_Exercise_:
Your output should be the lines from the start of the data through the line containing "Viewport: 1456px width, 817px height.", exactly and nothing more.

--- Data under study ---

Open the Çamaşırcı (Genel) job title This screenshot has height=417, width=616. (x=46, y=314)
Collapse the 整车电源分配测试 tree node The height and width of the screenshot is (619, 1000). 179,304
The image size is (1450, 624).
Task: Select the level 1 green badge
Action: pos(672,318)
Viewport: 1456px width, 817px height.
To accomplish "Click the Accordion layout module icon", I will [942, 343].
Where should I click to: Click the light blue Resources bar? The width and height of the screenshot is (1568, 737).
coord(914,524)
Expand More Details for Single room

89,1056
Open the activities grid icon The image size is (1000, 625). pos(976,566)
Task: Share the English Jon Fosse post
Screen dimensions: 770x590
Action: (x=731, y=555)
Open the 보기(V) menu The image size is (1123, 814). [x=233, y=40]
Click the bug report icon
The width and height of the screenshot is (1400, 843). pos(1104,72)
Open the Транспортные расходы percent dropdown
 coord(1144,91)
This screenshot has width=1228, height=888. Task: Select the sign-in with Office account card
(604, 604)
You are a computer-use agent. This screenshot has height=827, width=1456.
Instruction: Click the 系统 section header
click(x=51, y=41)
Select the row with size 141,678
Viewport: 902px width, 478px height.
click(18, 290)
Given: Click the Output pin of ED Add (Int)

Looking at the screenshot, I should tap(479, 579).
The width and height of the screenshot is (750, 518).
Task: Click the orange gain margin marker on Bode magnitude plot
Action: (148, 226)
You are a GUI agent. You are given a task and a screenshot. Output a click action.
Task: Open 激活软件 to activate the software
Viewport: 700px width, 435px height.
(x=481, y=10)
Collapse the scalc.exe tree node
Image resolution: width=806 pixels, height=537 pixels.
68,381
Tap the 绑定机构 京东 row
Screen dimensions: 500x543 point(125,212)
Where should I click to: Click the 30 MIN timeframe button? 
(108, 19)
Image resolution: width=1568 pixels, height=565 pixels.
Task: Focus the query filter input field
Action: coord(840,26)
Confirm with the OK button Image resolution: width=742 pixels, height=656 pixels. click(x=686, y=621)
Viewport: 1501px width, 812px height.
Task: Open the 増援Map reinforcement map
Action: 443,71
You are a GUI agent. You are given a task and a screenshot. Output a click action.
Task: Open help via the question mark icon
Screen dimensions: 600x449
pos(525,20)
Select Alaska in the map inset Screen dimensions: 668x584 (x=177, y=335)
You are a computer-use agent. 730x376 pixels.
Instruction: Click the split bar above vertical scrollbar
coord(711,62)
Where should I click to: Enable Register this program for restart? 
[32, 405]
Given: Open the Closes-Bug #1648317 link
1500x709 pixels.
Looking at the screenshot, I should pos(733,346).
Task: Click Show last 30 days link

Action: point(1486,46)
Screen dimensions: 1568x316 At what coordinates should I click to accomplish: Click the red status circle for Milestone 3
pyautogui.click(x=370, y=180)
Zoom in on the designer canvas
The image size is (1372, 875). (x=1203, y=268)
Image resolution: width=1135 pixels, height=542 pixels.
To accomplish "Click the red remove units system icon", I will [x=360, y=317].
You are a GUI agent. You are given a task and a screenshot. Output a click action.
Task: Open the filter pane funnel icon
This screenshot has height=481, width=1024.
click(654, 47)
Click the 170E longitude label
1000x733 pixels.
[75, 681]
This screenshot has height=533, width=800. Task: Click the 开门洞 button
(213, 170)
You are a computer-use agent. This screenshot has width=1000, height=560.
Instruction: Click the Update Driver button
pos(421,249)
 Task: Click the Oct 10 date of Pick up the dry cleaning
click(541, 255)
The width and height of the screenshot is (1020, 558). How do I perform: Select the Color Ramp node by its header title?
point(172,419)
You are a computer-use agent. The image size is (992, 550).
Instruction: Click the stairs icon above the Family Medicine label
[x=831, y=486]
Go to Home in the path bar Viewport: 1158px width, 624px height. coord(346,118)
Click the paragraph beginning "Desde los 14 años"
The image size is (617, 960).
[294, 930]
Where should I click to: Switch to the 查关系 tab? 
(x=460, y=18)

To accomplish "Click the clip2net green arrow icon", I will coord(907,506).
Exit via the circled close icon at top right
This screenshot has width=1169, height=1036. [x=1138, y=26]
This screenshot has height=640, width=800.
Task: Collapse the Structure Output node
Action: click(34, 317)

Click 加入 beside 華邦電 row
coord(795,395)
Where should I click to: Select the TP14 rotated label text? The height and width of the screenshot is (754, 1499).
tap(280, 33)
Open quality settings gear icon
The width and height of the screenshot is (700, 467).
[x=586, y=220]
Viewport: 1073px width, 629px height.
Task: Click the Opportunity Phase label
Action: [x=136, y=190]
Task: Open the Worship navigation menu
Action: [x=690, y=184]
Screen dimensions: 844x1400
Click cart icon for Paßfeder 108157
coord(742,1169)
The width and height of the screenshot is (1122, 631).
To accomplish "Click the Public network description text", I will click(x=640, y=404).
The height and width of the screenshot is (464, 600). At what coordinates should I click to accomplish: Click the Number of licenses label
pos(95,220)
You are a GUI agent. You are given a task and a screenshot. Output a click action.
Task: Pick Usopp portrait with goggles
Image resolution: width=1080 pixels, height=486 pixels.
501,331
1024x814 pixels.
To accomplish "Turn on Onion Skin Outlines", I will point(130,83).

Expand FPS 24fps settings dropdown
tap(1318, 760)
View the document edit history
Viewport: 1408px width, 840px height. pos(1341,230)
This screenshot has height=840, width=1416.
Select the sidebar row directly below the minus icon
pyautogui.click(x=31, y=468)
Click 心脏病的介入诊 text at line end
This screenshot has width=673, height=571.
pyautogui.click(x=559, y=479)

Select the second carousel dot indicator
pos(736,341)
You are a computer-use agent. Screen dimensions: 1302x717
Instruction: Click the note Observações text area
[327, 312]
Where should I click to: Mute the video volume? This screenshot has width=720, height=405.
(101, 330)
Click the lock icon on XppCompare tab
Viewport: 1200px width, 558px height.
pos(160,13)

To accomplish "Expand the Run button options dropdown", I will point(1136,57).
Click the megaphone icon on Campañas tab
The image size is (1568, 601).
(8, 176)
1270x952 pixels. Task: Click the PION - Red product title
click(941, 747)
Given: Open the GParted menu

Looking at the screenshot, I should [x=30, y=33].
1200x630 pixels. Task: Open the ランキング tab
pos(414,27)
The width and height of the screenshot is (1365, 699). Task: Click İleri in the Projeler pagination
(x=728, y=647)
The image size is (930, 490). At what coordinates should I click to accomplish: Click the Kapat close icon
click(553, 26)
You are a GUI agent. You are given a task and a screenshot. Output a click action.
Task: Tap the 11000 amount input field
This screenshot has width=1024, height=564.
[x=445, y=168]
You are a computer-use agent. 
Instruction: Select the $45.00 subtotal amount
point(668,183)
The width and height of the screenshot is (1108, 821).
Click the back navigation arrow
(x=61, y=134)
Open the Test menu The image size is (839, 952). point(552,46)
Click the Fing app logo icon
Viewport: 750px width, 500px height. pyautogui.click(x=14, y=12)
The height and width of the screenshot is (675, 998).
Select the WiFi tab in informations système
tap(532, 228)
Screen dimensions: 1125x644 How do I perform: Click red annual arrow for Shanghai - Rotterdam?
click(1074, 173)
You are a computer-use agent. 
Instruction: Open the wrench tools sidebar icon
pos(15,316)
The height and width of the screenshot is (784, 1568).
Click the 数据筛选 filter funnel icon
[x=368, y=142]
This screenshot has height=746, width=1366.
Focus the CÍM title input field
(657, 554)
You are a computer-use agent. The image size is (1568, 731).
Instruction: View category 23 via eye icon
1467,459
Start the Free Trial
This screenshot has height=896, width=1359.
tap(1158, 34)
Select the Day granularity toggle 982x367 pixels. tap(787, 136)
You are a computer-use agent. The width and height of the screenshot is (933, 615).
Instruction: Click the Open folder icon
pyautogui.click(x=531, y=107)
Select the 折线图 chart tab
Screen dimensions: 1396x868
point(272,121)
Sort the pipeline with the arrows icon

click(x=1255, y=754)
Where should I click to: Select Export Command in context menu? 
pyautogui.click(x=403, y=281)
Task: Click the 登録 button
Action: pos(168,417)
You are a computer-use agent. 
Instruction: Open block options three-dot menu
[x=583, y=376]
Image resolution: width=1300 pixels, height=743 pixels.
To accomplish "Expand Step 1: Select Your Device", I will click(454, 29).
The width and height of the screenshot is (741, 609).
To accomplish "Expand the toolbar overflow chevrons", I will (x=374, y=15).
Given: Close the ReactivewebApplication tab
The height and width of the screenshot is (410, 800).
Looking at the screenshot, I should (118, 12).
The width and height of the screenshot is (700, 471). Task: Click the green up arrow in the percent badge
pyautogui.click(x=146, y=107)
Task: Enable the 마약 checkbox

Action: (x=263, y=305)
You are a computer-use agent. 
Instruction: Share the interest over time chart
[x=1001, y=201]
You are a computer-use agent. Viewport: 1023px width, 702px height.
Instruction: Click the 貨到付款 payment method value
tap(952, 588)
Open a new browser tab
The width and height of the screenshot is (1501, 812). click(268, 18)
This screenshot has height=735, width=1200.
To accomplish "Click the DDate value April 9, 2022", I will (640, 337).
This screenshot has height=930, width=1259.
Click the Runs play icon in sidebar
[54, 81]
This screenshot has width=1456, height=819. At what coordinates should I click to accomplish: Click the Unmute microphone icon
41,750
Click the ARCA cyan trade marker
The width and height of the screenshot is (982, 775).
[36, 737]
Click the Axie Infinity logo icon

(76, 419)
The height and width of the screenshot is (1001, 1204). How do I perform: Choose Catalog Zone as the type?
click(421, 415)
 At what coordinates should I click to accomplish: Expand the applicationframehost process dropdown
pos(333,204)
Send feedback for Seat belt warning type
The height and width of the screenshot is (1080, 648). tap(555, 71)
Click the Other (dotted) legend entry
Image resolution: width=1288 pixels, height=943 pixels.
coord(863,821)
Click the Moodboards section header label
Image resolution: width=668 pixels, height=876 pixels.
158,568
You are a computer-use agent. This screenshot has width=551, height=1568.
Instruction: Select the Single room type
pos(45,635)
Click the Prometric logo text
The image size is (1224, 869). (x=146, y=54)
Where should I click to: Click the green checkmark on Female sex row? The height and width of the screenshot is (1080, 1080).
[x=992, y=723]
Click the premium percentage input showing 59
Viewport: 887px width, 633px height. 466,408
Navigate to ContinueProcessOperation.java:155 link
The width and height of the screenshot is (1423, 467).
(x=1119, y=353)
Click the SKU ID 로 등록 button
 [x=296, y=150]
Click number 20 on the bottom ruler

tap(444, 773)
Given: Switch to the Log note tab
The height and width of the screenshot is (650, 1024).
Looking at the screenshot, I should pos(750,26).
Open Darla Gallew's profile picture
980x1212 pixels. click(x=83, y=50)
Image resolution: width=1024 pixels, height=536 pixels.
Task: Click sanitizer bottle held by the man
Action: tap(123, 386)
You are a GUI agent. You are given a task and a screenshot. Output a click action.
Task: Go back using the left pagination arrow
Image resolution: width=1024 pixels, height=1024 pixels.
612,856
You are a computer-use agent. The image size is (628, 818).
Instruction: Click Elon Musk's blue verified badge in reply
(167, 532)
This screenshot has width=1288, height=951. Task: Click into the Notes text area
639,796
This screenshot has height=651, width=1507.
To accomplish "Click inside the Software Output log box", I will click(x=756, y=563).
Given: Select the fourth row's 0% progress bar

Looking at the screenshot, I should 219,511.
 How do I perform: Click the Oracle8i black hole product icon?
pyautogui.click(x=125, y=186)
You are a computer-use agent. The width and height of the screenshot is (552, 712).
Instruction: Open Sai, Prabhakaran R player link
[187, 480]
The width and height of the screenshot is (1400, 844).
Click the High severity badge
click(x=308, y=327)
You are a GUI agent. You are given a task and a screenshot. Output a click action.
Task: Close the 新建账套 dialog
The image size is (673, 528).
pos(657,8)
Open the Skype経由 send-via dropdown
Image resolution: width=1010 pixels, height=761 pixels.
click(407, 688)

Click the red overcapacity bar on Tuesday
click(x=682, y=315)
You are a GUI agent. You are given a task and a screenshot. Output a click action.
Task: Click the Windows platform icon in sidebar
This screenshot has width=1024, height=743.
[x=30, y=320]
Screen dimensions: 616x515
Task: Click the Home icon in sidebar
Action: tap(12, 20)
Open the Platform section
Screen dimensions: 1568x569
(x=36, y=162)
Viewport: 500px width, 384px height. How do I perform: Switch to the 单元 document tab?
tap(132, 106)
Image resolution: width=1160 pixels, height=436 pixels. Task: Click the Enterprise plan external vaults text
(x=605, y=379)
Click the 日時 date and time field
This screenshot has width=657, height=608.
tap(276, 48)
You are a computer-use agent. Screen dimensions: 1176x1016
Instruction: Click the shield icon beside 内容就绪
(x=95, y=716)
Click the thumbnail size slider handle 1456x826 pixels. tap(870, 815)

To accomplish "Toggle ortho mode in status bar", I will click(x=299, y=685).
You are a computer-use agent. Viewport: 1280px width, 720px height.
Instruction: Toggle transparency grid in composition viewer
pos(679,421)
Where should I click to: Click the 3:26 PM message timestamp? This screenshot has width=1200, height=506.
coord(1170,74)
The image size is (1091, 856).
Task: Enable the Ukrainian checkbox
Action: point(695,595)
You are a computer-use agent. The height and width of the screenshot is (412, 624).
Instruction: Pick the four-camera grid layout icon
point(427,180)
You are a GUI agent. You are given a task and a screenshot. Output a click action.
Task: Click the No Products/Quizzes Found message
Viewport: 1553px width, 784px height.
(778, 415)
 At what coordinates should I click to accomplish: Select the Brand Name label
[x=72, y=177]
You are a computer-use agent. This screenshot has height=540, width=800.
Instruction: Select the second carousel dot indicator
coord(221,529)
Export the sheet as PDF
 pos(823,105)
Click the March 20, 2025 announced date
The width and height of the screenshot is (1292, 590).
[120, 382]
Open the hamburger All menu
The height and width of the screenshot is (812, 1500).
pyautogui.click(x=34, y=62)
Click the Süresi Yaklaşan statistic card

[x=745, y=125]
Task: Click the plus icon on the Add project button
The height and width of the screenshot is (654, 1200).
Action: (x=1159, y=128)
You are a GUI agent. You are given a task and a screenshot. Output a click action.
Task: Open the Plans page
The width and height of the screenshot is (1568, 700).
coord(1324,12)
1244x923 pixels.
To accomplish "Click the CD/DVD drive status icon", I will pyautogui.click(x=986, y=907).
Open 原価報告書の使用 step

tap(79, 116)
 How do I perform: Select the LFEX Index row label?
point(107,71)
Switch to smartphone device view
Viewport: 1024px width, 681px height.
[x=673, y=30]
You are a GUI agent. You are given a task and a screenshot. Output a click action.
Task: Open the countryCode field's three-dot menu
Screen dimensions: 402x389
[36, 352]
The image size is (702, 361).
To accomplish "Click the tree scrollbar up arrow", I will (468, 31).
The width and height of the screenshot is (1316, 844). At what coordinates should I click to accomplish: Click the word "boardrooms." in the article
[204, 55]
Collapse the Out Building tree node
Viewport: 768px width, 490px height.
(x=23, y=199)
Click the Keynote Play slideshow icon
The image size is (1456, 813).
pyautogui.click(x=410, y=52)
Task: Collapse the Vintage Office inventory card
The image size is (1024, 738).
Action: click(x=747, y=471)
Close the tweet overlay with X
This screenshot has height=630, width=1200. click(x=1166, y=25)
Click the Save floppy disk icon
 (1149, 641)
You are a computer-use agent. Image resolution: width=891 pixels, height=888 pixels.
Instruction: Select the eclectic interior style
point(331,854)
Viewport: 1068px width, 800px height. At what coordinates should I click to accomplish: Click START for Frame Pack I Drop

---

_Completed exercise_:
Open the Çamaşırcı (Genel) job title This screenshot has height=417, width=616. (x=46, y=314)
Collapse the 整车电源分配测试 tree node The height and width of the screenshot is (619, 1000). 179,304
The image size is (1450, 624).
Task: Select the level 1 green badge
Action: pos(672,318)
Viewport: 1456px width, 817px height.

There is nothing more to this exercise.